Wenn man sich mal im Wald mit dem Mobiltelefon verirrt, wissen wir wo wir nachfragen müssen, wer dann unsere Position genau kennt. 

Zur Nutzung IBC:
Ich war in den 80er und 90er Jahren ein egoistischer Alleinfahrer und wollte mit dem ATB/MTB Abenteuer erleben. Im neuen Jahrtausend die Wende im Kopf, jetzt wollte ich gerne in Gemeinschaften meine Erlebnisse teilen. Dazu schien mir die Plattform IBC mit LMB als gut geeignet, ohne Verpflichtung, ohne Vereinsmeierei, einfach neue MTBler kennenlernen und rollen ohne GPS u.s.w...

Zu den unterschiedlichen Strömungen in der MTB Welt:
Meine MTB Interessen und Vorlieben zu bestimmten Pfaden und Strecken hat sich seit Beginn auf dem MTB 1985 nie geändert. Was man früher unter "Freeriden" verstand, ist heute irgendwie etwas anderes. 
Meine MTB Maxime ist und bleibt: Abenteuer, Naturerlebnis, Fahrtechnik, Kraft und Kondition ohne Verpflichtungen.

Fazit:
Auch ich bedauere die Entwicklung, aber jede Zeit hat seine Zeugen und Teilnehmer. 

Gruß


----------



## MTB-News.de




----------



## Trail Surfer (23. August 2014)

Ich finde, die netten Leut die man in unserer Region immer wieder aufs Neue neu trifft, werden durch das neue Forendesign nicht weniger  das meiste geht für mich zwar am LMB vorbei, aber trotzdem lassen sich dort - für den hinreichend beruflich ausgelasteten - immer wieder schöne Gelegenheiten finden, mal über den Tellerrand hinauszubiken.
Also, meiner Meinung nach, alles i.O.


----------



## Deleted 30320 (23. August 2014)

Bin was das LMB angeht geteilter Meinung. 
Zum einen find ich es auch schade das mittlerweile im LMB so wenig los ist. Nutze es zwar selber relativ wenig es gibt aber jede Menge Stoff für Touren und somit auch daraus resultierend Tourberichte und Disskussionen im Forum welche ich mit Interesse verfolgt habe. Legendär die Tourberichte um Wehebach und Tomburg, was hab ich mir nen Wolf gefreut. 

Auf der anderen Seite bin ich auch ehrlich zakhaft dort was einzustellen, weil man über die Jahre doch den ein oder andern kennenlernt mit dem man dann kein zweites mal fahren möchte. Und da sich im LMB Hinz&Kunz einträgt bin ich da relativ Vorsichtig geworden. Um es mal ehrlich auf den Punkt zu bringen.

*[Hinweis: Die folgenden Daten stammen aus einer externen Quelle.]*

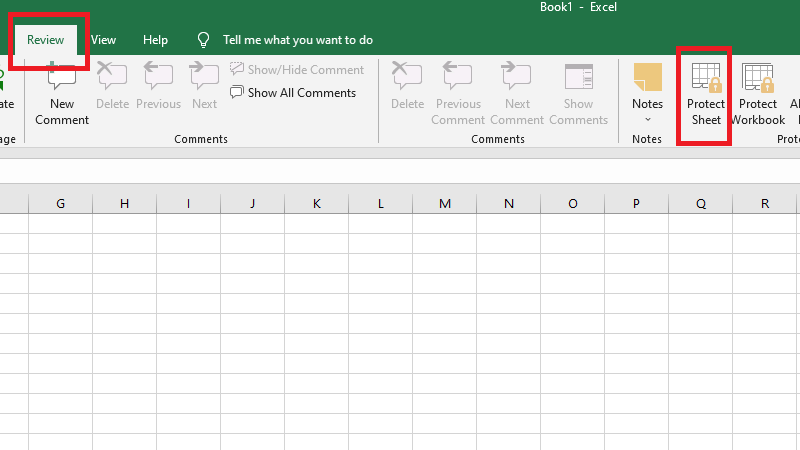Screen dimensions: 800x450
Task: Open the Help tab
Action: [x=156, y=40]
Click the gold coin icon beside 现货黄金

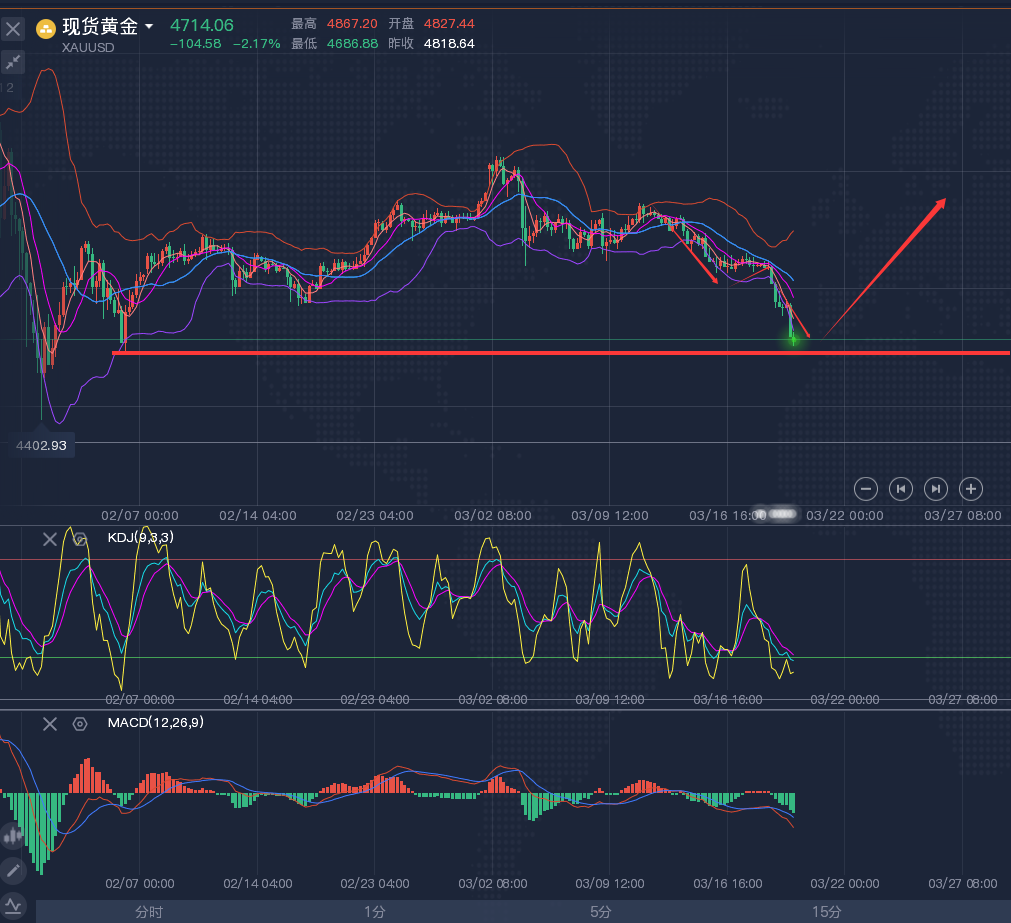point(46,28)
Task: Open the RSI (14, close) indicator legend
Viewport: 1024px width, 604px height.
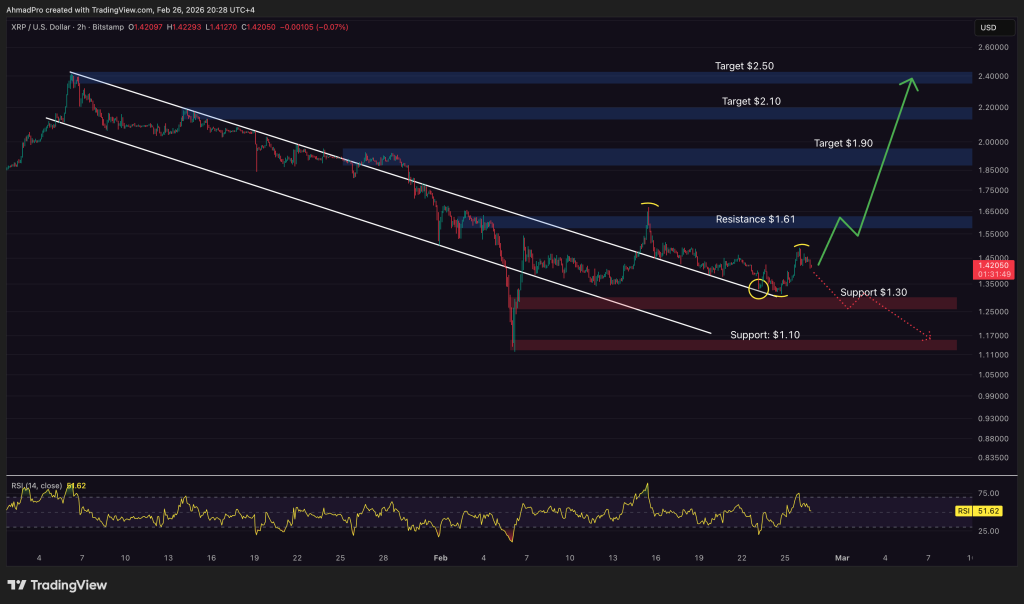Action: point(40,485)
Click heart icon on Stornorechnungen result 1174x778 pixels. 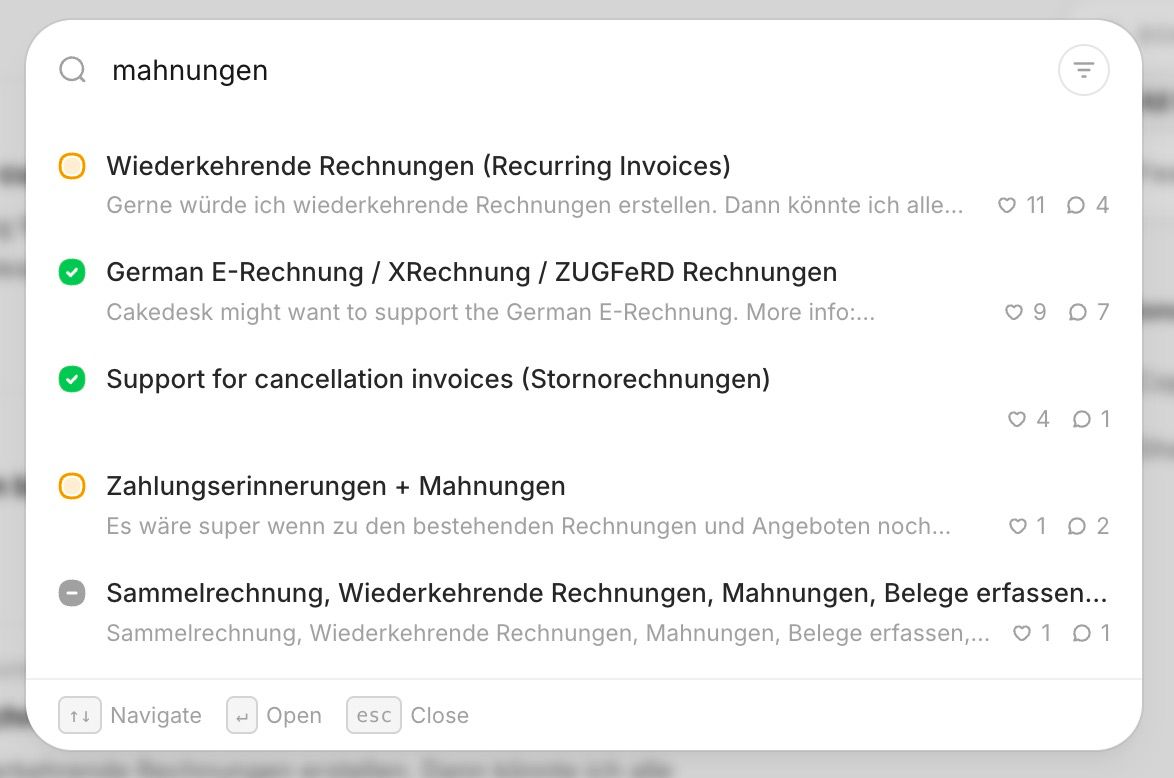coord(1016,419)
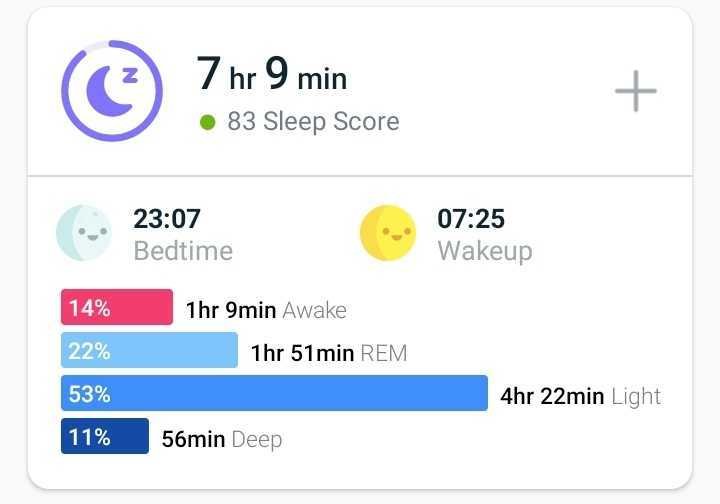Tap the purple moon sleep icon
The width and height of the screenshot is (720, 504).
tap(110, 91)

Ich fänds fürs LMB aber als erstes mal wieder wichtig das es auf die erste Seite kommt wie früher. Ist aber anscheinend von den Forenmachern nicht so gewünscht, die verabreden sich bestimmt über andere Kanäle sonst würde man dem LMB bestimmt mehr Beachtung schenken.


----------



## Enrgy (24. August 2014)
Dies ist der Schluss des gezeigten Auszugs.